ModernBERT
ModernBERT copied to clipboard
How to continue to train ModernBert base/large in a specific domain?
Hi, thanks for the wonderful work! I was trying to continue training Modernbert in a specific domain. I could not find detailed documentations, would you please help me to answer some of the questions I have. This is what I have done:
- I'm using 8-A100 GPUs, and the total domain texts have about 1 billion tokens.
- I created conda env based on the environment.yaml and installed "flash_attn==2.6.3" --no-build-isolation.
- I'm using the pretraining_documentation branch, the modernbert-base-pretrain.yaml (https://github.com/AnswerDotAI/ModernBERT/tree/pretraining_documentation/yamls/modernbert#:~:text=2%20months%20ago-,modernbert%2Dbase%2Dpretrain.yaml,-Update%20%26%20add%20ModernBERT).
- Also, I'm trying to use the checkpoint to continue to train, found here: https://huggingface.co/answerdotai/ModernBERT-base-training-checkpoints/tree/main
My questions are:
- My data are in csv file with one row of an article, should I split each article into sentences, or it will be split automatically with max_seq_len of 1024? Since the corpus are not large, I can convert to MDS format and save it locally, and set streaming to False.
- How should I split the corpus into training and validation?
- Which checkpoint I need to use from the huggingface hub, there are three folders: pretrain, learning-rate-decay, and context-extension?

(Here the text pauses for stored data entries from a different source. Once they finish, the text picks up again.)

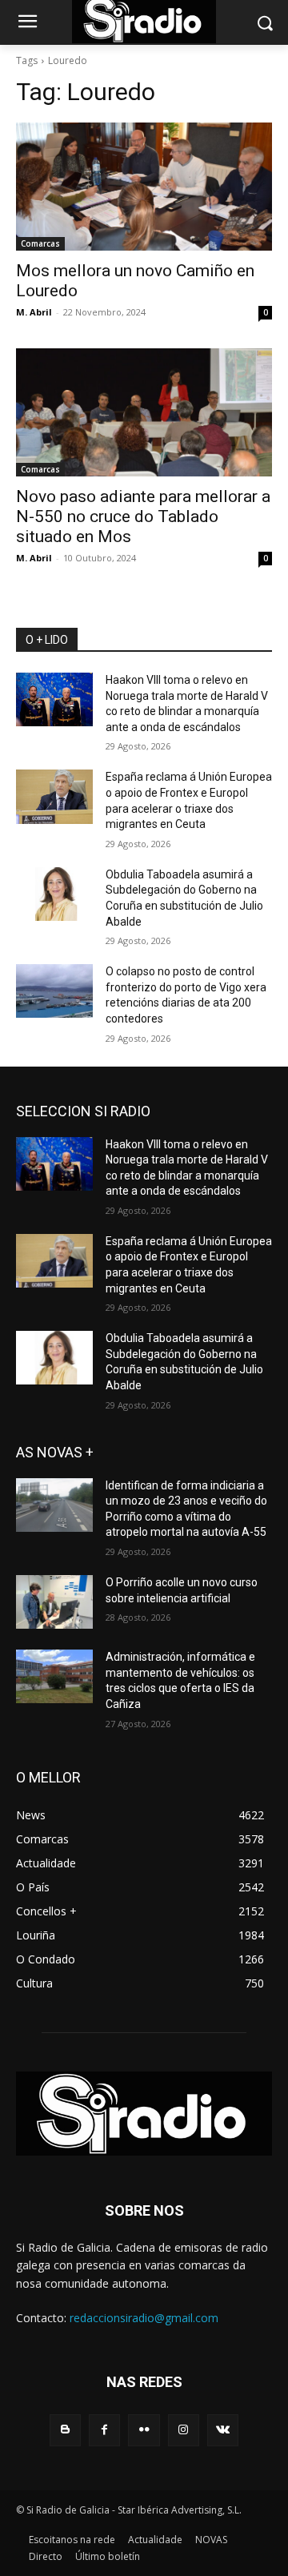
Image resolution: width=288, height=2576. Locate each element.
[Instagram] (183, 2429)
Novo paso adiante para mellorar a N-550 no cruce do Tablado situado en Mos (143, 516)
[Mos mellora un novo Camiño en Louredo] (144, 187)
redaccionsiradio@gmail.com (144, 2317)
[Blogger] (65, 2429)
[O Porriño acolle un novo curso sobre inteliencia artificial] (54, 1602)
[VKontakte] (222, 2429)
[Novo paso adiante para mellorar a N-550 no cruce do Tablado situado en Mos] (144, 412)
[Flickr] (143, 2429)
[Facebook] (104, 2429)
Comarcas (40, 243)
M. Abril (34, 312)
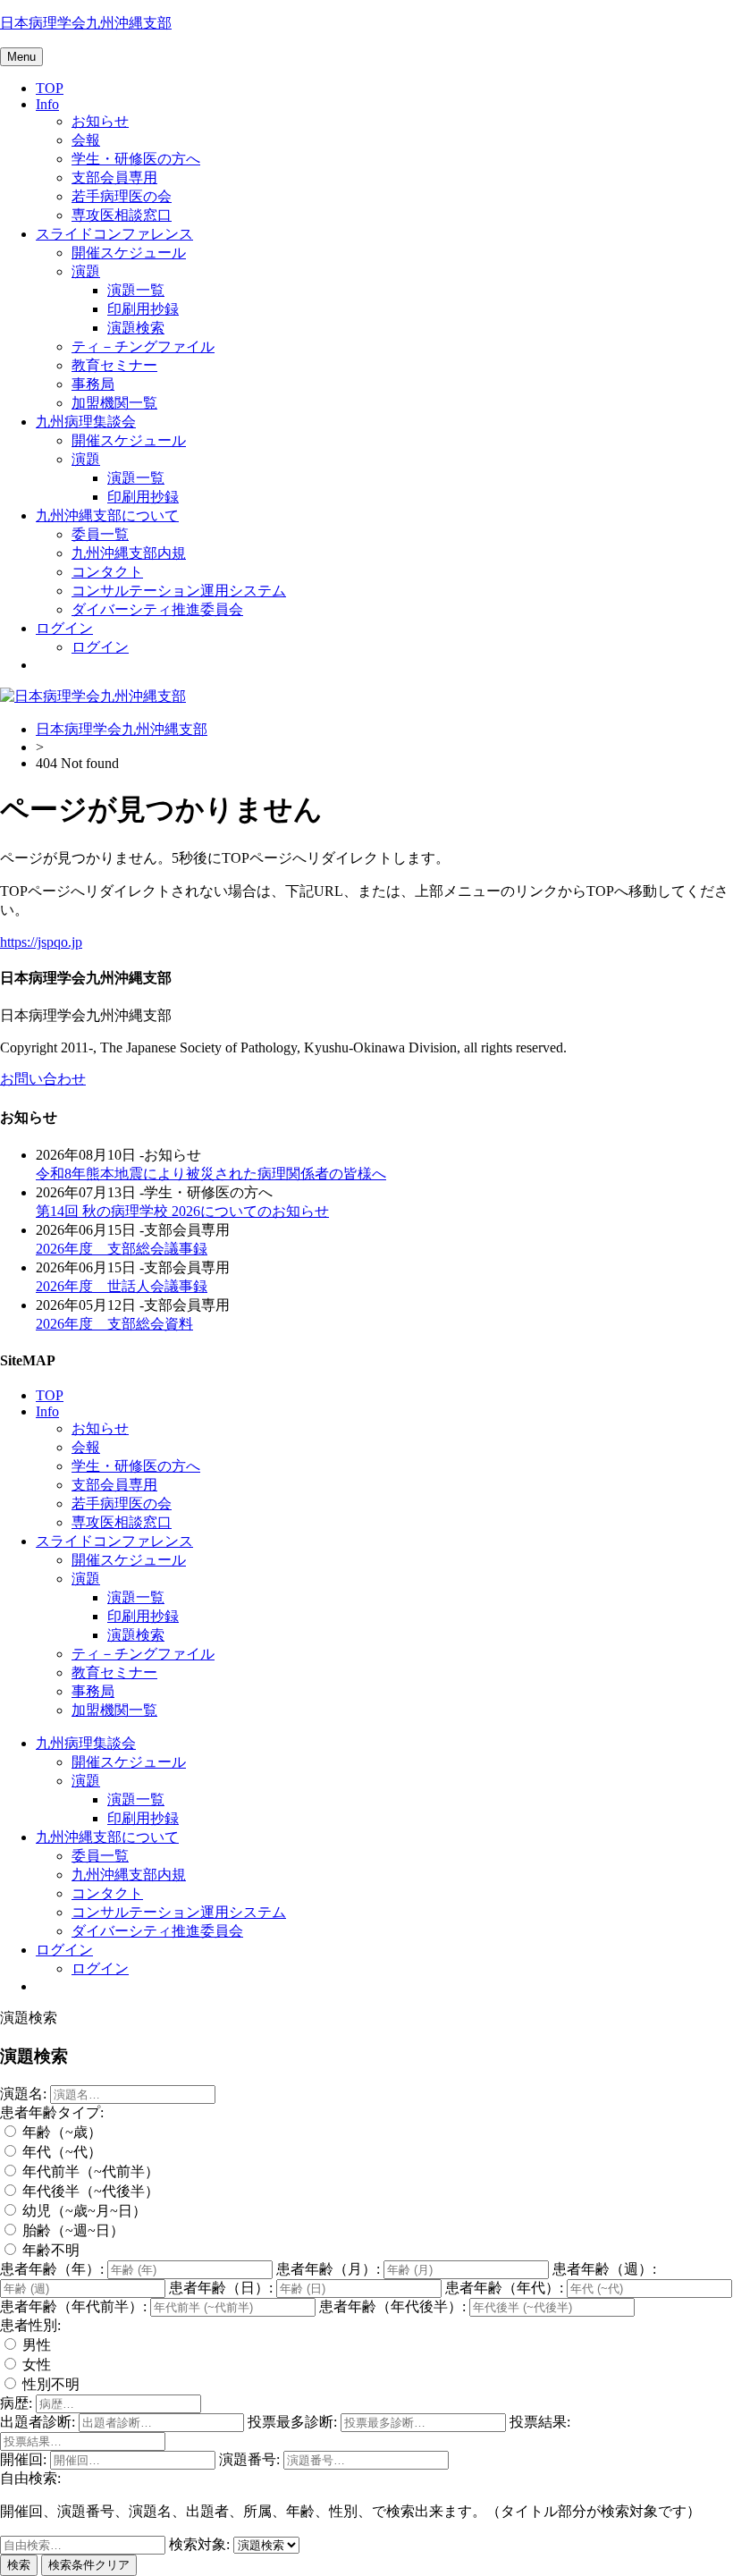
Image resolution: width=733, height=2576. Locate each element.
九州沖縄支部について (107, 515)
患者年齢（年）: (52, 2268)
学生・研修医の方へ (136, 158)
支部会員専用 (114, 177)
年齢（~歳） (60, 2132)
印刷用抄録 (143, 309)
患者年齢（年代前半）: (73, 2306)
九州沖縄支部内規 (129, 553)
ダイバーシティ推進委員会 (157, 609)
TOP (49, 88)
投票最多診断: (292, 2421)
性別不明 (49, 2384)
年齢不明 (49, 2250)
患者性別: (30, 2325)
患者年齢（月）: (328, 2268)
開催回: (23, 2459)
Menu (21, 56)
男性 (35, 2344)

- Where should I specify the checkpoint in the yaml file? is it in the bottom with 'load_path'? Thank you!
Answers from a user:
- it will be truncated to max_seq_len in your yaml, as long as data are in MDS format
- random sample 3%-5% and run a deduplication to see generalization capability?
- I'd use learning-rate-decay, and continue training using extended seq_len as if it's context-extension but with specific domain data
- yes it's at the bottom with load_path, be aware of learning rate(it's available in stdout logs), there's some re-scaling logic in the codes
Hey is this something like tsdae for domain adaptation?